**TASK INSTRUCTIONS**:
Reproduce the following data verbatim, from the first line to the last, with no changes.
══════════════════════════════
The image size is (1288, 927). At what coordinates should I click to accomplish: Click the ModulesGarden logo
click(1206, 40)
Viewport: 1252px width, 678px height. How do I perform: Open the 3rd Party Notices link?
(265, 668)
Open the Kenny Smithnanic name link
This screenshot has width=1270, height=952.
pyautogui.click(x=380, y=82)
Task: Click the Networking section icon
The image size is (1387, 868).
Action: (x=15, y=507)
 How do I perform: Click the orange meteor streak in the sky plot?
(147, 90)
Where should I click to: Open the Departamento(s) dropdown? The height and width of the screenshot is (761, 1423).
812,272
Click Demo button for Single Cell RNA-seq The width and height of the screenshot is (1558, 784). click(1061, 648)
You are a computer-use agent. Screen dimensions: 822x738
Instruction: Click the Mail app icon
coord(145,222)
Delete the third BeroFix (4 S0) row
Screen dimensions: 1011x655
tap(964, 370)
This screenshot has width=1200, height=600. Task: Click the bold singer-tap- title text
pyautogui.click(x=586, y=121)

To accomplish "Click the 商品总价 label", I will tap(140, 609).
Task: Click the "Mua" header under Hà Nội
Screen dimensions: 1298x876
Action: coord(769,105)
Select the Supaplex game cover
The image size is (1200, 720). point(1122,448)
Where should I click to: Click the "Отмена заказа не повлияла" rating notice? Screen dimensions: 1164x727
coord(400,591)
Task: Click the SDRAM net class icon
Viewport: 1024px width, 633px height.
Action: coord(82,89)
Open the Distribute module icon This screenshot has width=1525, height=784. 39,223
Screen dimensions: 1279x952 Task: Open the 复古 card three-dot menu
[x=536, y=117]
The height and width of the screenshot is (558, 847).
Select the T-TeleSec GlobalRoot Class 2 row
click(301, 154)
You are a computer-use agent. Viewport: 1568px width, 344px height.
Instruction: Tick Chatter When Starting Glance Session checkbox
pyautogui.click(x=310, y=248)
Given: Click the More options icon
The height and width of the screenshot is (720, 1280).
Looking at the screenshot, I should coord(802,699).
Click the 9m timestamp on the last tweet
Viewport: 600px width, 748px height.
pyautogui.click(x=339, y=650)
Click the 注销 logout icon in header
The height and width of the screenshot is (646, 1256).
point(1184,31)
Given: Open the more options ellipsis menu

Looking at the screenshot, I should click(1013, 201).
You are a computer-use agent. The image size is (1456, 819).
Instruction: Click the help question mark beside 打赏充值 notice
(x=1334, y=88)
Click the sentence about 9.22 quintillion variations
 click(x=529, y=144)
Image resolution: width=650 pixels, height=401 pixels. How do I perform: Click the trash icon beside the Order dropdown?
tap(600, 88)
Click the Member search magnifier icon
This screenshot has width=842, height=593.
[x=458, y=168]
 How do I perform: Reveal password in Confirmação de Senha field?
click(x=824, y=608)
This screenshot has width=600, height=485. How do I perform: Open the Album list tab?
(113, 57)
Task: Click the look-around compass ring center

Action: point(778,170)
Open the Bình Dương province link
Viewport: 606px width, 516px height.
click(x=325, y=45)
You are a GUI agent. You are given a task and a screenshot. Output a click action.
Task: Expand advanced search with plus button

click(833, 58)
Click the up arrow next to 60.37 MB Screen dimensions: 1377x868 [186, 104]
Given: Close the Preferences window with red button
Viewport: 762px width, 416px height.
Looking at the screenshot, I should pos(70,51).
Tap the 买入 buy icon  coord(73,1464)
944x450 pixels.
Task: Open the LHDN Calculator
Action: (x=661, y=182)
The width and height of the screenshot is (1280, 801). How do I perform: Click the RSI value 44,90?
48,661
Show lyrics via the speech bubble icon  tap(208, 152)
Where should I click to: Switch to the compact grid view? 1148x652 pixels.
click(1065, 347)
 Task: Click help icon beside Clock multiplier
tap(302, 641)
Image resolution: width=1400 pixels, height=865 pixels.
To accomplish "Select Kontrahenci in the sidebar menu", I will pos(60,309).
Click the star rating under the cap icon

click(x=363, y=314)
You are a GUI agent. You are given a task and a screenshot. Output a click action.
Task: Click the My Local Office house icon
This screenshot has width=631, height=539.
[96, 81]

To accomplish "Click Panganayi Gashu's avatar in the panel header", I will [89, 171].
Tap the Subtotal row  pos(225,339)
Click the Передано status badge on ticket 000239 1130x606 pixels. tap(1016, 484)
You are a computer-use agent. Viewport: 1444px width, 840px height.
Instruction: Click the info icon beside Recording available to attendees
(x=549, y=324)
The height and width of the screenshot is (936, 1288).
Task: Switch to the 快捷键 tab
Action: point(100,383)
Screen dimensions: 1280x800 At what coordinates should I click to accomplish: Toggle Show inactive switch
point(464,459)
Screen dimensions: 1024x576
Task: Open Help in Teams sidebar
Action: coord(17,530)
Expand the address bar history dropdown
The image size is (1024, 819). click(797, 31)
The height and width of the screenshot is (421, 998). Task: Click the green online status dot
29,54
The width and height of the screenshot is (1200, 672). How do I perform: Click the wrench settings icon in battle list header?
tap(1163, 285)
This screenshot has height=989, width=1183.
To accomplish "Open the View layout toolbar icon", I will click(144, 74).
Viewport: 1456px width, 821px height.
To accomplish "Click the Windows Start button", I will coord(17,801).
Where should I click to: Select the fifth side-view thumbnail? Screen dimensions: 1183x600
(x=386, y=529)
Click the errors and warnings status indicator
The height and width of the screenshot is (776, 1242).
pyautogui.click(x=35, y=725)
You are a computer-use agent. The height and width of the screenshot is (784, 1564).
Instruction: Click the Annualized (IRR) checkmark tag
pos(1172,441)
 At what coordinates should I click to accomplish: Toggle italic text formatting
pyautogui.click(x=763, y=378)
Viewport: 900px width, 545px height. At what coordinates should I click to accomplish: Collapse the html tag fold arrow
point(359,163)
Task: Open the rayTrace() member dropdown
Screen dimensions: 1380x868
══════════════════════════════
**EXPECTED ANSWER**:
The image size is (1288, 927). At what coordinates should I click to accomplish: Click the ModulesGarden logo
click(1206, 40)
Viewport: 1252px width, 678px height. How do I perform: Open the 3rd Party Notices link?
(265, 668)
Open the Kenny Smithnanic name link
This screenshot has width=1270, height=952.
pyautogui.click(x=380, y=82)
Task: Click the Networking section icon
The image size is (1387, 868).
Action: (x=15, y=507)
 How do I perform: Click the orange meteor streak in the sky plot?
(147, 90)
Where should I click to: Open the Departamento(s) dropdown? The height and width of the screenshot is (761, 1423).
812,272
Click Demo button for Single Cell RNA-seq The width and height of the screenshot is (1558, 784). click(1061, 648)
You are a computer-use agent. Screen dimensions: 822x738
Instruction: Click the Mail app icon
coord(145,222)
Delete the third BeroFix (4 S0) row
Screen dimensions: 1011x655
tap(964, 370)
This screenshot has width=1200, height=600. Task: Click the bold singer-tap- title text
pyautogui.click(x=586, y=121)

To accomplish "Click the 商品总价 label", I will tap(140, 609).
Task: Click the "Mua" header under Hà Nội
Screen dimensions: 1298x876
Action: coord(769,105)
Select the Supaplex game cover
The image size is (1200, 720). point(1122,448)
Where should I click to: Click the "Отмена заказа не повлияла" rating notice? Screen dimensions: 1164x727
coord(400,591)
Task: Click the SDRAM net class icon
Viewport: 1024px width, 633px height.
Action: coord(82,89)
Open the Distribute module icon This screenshot has width=1525, height=784. 39,223
Screen dimensions: 1279x952 Task: Open the 复古 card three-dot menu
[x=536, y=117]
The height and width of the screenshot is (558, 847).
Select the T-TeleSec GlobalRoot Class 2 row
click(301, 154)
You are a computer-use agent. Viewport: 1568px width, 344px height.
Instruction: Tick Chatter When Starting Glance Session checkbox
pyautogui.click(x=310, y=248)
Given: Click the More options icon
The height and width of the screenshot is (720, 1280).
Looking at the screenshot, I should coord(802,699).
Click the 9m timestamp on the last tweet
Viewport: 600px width, 748px height.
pyautogui.click(x=339, y=650)
Click the 注销 logout icon in header
The height and width of the screenshot is (646, 1256).
point(1184,31)
Given: Open the more options ellipsis menu

Looking at the screenshot, I should click(1013, 201).
You are a computer-use agent. The image size is (1456, 819).
Instruction: Click the help question mark beside 打赏充值 notice
(x=1334, y=88)
Click the sentence about 9.22 quintillion variations
 click(x=529, y=144)
Image resolution: width=650 pixels, height=401 pixels. How do I perform: Click the trash icon beside the Order dropdown?
tap(600, 88)
Click the Member search magnifier icon
This screenshot has width=842, height=593.
[x=458, y=168]
 How do I perform: Reveal password in Confirmação de Senha field?
click(x=824, y=608)
This screenshot has width=600, height=485. How do I perform: Open the Album list tab?
(113, 57)
Task: Click the look-around compass ring center

Action: point(778,170)
Open the Bình Dương province link
Viewport: 606px width, 516px height.
click(x=325, y=45)
You are a GUI agent. You are given a task and a screenshot. Output a click action.
Task: Expand advanced search with plus button

click(833, 58)
Click the up arrow next to 60.37 MB Screen dimensions: 1377x868 [186, 104]
Given: Close the Preferences window with red button
Viewport: 762px width, 416px height.
Looking at the screenshot, I should pos(70,51).
Tap the 买入 buy icon  coord(73,1464)
944x450 pixels.
Task: Open the LHDN Calculator
Action: (x=661, y=182)
The width and height of the screenshot is (1280, 801). How do I perform: Click the RSI value 44,90?
48,661
Show lyrics via the speech bubble icon  tap(208, 152)
Where should I click to: Switch to the compact grid view? 1148x652 pixels.
click(1065, 347)
 Task: Click help icon beside Clock multiplier
tap(302, 641)
Image resolution: width=1400 pixels, height=865 pixels.
To accomplish "Select Kontrahenci in the sidebar menu", I will pos(60,309).
Click the star rating under the cap icon

click(x=363, y=314)
You are a GUI agent. You are given a task and a screenshot. Output a click action.
Task: Click the My Local Office house icon
This screenshot has width=631, height=539.
[96, 81]

To accomplish "Click Panganayi Gashu's avatar in the panel header", I will [89, 171].
Tap the Subtotal row  pos(225,339)
Click the Передано status badge on ticket 000239 1130x606 pixels. tap(1016, 484)
You are a computer-use agent. Viewport: 1444px width, 840px height.
Instruction: Click the info icon beside Recording available to attendees
(x=549, y=324)
The height and width of the screenshot is (936, 1288).
Task: Switch to the 快捷键 tab
Action: point(100,383)
Screen dimensions: 1280x800 At what coordinates should I click to accomplish: Toggle Show inactive switch
point(464,459)
Screen dimensions: 1024x576
Task: Open Help in Teams sidebar
Action: coord(17,530)
Expand the address bar history dropdown
The image size is (1024, 819). click(797, 31)
The height and width of the screenshot is (421, 998). Task: Click the green online status dot
29,54
The width and height of the screenshot is (1200, 672). How do I perform: Click the wrench settings icon in battle list header?
tap(1163, 285)
This screenshot has height=989, width=1183.
To accomplish "Open the View layout toolbar icon", I will click(144, 74).
Viewport: 1456px width, 821px height.
To accomplish "Click the Windows Start button", I will coord(17,801).
Where should I click to: Select the fifth side-view thumbnail? Screen dimensions: 1183x600
(x=386, y=529)
Click the errors and warnings status indicator
The height and width of the screenshot is (776, 1242).
pyautogui.click(x=35, y=725)
You are a computer-use agent. The height and width of the screenshot is (784, 1564).
Instruction: Click the Annualized (IRR) checkmark tag
pos(1172,441)
 At what coordinates should I click to accomplish: Toggle italic text formatting
pyautogui.click(x=763, y=378)
Viewport: 900px width, 545px height. At what coordinates should I click to accomplish: Collapse the html tag fold arrow
point(359,163)
Task: Open the rayTrace() member dropdown
Screen dimensions: 1380x868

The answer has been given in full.